Berdasarkan data Bank Indonesia (BI) terkait transaksi per 27-30 November 2023 menunjukkan investor asing net buy sebesar Rp 15,92 triliun. Pembelian di pasar saham mencapai Rp 4,94 triliun sementara di pasar Surat Berharga Negara (SBN) mencapai Rp 10,6 triliun.

Inflow tersebut menjadi yang tertinggi sepanjang 2023. Catatan terbaik sebelumnya adalah pada pekan ketiga Januari sebesar Rp 14,8 triliun. Inflow pada pekan ini juga melanjutkan tren positif di mana net buy sudah berlangsung selama tiga pekan berturut-turut.
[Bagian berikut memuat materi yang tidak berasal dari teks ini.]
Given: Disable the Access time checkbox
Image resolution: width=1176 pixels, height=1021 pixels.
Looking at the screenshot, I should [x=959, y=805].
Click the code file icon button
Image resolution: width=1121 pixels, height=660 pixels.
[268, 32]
Dana asing tetap mengalir deras meski kekhawatiran sempat muncul karena Indonesia mulai menggelar pesta akbar kampanye pemilihan umum dan pemilihan presiden (pilpres) 2024. Kampanye digelar mulai Selasa (28/11/2023) hingga 10 Februari 2024.

Dana asing mengalir deras setelah pasar semakin optimis jika bank sentral AS The Federal Reserve (The Fed) akan melunak. Perangkat CME FedWatch tool menunjukkan 97,1% pelaku pasar melihat The Fed masih akan menahan suku bunga pada Desember mendatang. Artinya, hingga akhir tahun suku bunga masih berada di level 5,25-5,50%.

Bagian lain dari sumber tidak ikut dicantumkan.